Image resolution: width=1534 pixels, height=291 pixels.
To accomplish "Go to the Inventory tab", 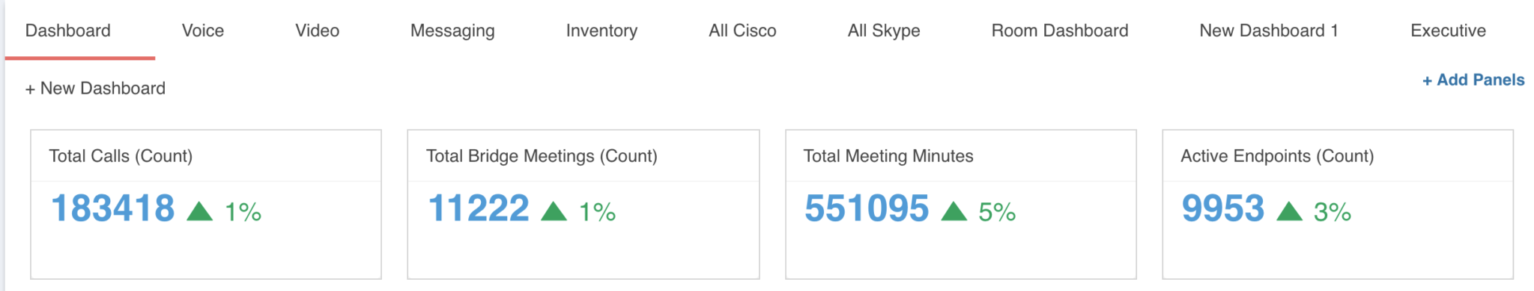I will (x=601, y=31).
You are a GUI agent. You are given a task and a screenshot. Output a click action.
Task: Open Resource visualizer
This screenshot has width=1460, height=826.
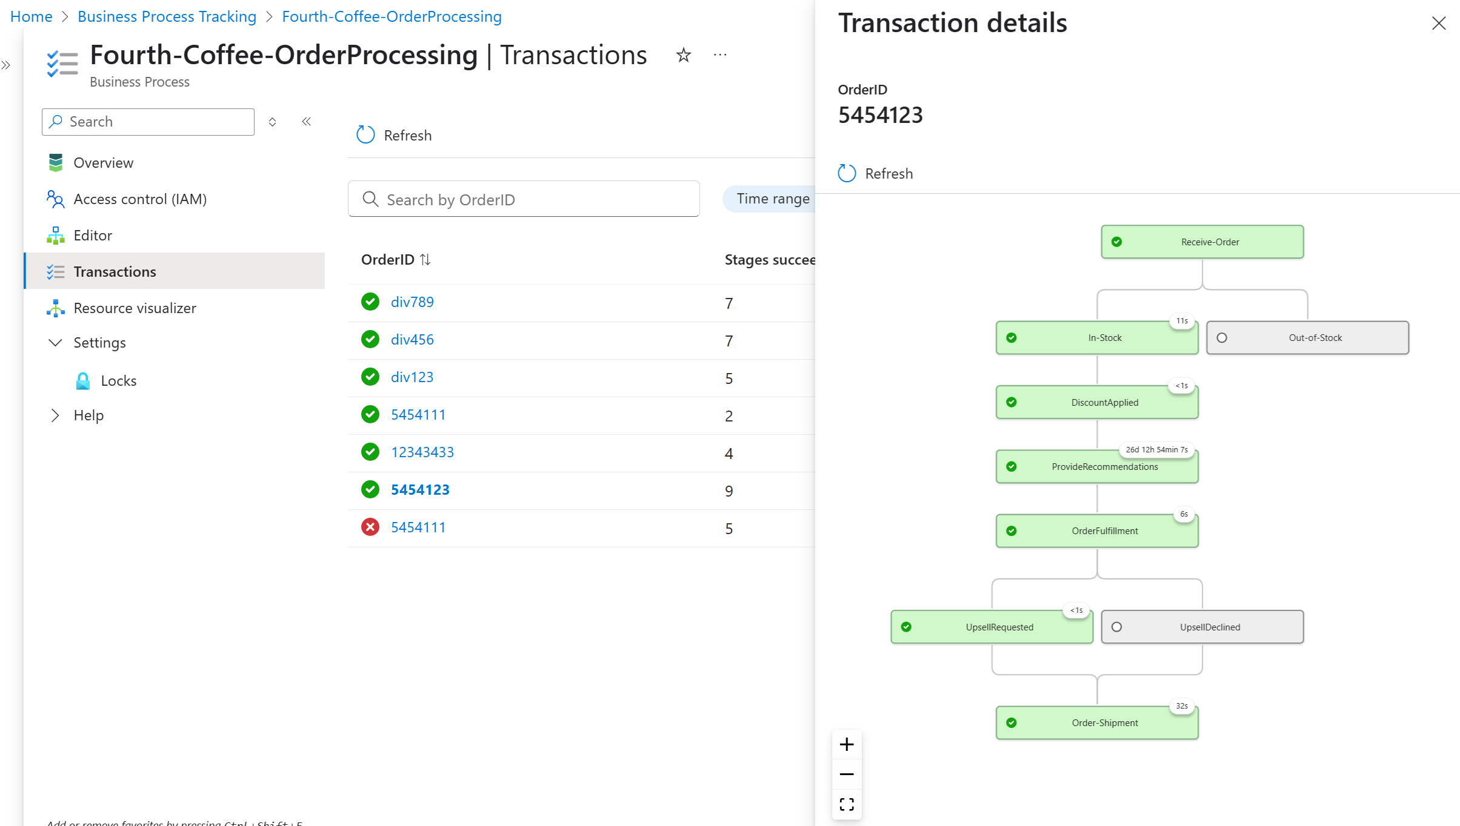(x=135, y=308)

Set task: Return everything from the line containing "You are a GUI" down to the end of the listing, word for word, and leave the pictures out of your answer.

Solution to the problem:
You are a GUI agent. You are given a task and a screenshot. Output a click action.
Task: Open Resource visualizer
This screenshot has width=1460, height=826.
(x=135, y=308)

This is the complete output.